Set problem: In the stretch of entries from "You are a computer-use agent. Image resolution: width=700" through "click(604, 38)", change "playback speed" to "subtitle size" and reproduce only those lines, leaving everything else unaltered.
Start of Supplied material
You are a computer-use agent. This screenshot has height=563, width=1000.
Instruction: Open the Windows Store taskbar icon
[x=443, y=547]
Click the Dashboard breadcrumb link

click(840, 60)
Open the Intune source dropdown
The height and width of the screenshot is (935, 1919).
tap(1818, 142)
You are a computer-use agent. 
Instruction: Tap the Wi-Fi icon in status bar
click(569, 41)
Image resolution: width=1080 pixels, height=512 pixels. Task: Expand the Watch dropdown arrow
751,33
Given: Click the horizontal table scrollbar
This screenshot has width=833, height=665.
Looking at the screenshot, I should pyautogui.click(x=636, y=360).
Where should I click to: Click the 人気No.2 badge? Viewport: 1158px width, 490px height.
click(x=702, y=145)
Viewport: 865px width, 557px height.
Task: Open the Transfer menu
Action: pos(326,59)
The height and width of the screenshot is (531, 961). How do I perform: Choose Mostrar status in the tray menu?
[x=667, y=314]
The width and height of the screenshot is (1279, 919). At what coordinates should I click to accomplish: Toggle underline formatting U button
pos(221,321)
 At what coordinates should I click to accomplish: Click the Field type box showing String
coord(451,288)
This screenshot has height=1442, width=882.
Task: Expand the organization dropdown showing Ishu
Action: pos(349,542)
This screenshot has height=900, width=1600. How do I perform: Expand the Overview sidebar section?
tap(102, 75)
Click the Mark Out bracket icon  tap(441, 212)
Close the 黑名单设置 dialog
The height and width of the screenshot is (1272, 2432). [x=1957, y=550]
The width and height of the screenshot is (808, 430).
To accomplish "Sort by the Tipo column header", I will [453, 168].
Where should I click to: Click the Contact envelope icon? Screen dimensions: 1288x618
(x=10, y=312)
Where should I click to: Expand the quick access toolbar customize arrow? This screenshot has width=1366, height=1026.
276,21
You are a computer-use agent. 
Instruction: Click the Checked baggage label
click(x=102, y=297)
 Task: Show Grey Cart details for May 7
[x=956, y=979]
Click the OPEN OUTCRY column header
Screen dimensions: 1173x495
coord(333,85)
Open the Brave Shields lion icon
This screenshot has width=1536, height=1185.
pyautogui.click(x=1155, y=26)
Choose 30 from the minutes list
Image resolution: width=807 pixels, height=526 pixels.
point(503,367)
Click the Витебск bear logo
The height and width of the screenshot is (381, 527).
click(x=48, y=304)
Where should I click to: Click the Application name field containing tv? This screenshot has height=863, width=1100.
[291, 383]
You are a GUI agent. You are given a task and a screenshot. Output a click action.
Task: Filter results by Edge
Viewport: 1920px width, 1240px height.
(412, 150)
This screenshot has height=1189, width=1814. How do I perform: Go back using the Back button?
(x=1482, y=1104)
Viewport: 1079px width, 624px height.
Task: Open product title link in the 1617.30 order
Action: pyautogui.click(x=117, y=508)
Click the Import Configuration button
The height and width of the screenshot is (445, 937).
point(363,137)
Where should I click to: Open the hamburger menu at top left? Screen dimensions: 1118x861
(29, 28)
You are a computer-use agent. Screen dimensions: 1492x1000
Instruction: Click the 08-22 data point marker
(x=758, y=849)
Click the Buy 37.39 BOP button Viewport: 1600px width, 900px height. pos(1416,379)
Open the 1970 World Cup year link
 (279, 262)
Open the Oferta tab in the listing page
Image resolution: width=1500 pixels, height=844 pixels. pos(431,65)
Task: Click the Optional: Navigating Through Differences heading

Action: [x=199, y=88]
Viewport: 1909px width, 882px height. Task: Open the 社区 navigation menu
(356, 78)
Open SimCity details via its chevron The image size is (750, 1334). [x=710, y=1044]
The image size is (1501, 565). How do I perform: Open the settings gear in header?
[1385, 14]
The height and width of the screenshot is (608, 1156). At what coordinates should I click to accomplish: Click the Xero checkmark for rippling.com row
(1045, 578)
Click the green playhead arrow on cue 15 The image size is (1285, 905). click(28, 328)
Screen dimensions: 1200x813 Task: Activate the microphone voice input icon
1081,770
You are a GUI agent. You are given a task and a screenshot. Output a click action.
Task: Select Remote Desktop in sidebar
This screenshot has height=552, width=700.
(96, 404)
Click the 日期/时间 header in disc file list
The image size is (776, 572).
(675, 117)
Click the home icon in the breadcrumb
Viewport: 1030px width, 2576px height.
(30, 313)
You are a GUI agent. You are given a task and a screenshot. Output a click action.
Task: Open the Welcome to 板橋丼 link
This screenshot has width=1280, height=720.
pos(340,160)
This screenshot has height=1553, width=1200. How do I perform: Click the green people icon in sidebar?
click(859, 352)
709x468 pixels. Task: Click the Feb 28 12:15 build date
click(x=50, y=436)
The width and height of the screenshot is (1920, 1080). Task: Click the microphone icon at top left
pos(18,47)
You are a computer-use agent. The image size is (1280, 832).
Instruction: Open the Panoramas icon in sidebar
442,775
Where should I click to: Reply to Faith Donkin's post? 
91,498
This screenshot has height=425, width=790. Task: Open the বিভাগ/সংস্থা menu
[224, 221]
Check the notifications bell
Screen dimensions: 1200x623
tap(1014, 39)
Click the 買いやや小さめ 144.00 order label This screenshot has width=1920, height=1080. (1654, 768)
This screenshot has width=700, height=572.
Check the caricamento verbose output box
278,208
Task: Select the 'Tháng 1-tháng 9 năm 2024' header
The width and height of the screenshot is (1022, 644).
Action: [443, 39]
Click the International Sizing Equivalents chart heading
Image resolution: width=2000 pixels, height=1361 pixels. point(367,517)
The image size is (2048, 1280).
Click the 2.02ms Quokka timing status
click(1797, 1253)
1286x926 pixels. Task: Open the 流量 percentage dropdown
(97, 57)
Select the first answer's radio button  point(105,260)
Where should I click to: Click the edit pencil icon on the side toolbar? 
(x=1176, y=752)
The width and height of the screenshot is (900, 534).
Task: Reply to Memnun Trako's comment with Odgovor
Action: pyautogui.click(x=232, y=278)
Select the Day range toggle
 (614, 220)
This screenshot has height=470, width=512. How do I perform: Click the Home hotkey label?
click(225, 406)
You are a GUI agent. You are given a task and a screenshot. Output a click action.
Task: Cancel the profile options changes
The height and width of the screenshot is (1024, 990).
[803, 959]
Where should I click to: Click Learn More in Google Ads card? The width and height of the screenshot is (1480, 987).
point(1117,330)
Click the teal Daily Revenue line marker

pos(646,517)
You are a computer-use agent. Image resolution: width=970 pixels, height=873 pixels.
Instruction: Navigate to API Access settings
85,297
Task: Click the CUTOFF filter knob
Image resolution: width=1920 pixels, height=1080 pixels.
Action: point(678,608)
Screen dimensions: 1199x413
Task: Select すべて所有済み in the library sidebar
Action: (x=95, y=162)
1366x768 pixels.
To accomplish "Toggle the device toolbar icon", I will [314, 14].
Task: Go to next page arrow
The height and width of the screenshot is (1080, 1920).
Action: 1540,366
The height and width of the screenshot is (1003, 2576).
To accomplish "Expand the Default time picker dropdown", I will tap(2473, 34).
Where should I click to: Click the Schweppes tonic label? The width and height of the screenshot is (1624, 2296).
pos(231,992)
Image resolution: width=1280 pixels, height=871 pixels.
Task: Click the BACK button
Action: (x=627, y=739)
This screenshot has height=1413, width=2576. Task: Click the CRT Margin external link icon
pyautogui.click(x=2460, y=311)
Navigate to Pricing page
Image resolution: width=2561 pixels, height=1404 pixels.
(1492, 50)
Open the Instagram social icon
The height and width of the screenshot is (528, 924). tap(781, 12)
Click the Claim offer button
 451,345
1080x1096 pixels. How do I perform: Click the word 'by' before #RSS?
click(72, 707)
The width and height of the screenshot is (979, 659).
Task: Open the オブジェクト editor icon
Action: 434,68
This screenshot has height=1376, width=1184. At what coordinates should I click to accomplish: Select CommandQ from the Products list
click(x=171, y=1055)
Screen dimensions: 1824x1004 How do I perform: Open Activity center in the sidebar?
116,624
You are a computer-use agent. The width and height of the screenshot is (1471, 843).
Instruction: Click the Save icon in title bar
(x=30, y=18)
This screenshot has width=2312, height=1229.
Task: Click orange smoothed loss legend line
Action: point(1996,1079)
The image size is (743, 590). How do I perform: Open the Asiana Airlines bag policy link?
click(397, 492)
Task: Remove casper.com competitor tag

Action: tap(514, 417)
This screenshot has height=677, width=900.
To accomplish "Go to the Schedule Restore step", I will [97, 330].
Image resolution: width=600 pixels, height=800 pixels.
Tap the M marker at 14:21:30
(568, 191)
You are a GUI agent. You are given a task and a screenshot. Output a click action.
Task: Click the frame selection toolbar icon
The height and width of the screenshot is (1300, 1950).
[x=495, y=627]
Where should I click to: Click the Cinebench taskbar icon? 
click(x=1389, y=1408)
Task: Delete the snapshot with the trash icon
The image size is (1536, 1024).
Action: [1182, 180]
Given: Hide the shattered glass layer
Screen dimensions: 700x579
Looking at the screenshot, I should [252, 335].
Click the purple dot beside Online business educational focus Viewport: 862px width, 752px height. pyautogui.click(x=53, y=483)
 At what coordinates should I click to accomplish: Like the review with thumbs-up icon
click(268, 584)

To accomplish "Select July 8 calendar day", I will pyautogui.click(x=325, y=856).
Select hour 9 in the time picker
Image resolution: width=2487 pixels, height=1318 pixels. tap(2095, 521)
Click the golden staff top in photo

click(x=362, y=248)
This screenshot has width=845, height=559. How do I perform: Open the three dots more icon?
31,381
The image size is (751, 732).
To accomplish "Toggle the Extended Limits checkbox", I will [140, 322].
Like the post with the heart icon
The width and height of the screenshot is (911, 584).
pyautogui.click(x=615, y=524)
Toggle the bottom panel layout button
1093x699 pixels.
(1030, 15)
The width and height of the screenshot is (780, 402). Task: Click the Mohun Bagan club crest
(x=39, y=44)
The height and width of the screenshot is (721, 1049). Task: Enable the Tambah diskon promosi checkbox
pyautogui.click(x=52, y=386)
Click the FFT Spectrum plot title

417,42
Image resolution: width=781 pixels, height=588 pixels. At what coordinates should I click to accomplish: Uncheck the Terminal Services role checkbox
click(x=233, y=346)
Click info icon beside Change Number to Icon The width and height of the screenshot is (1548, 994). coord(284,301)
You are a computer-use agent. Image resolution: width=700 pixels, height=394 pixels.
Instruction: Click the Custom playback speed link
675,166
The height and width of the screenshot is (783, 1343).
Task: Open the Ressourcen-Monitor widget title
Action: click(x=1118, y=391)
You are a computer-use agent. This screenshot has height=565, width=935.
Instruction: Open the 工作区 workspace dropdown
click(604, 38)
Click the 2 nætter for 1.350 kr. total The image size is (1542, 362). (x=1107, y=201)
End of Supplied material
Answer for this exercise:
You are a computer-use agent. Image resolution: width=700 pixels, height=394 pixels.
Instruction: Click the Custom subtitle size link
675,166
The height and width of the screenshot is (783, 1343).
Task: Open the Ressourcen-Monitor widget title
Action: click(x=1118, y=391)
You are a computer-use agent. This screenshot has height=565, width=935.
Instruction: Open the 工作区 workspace dropdown
click(604, 38)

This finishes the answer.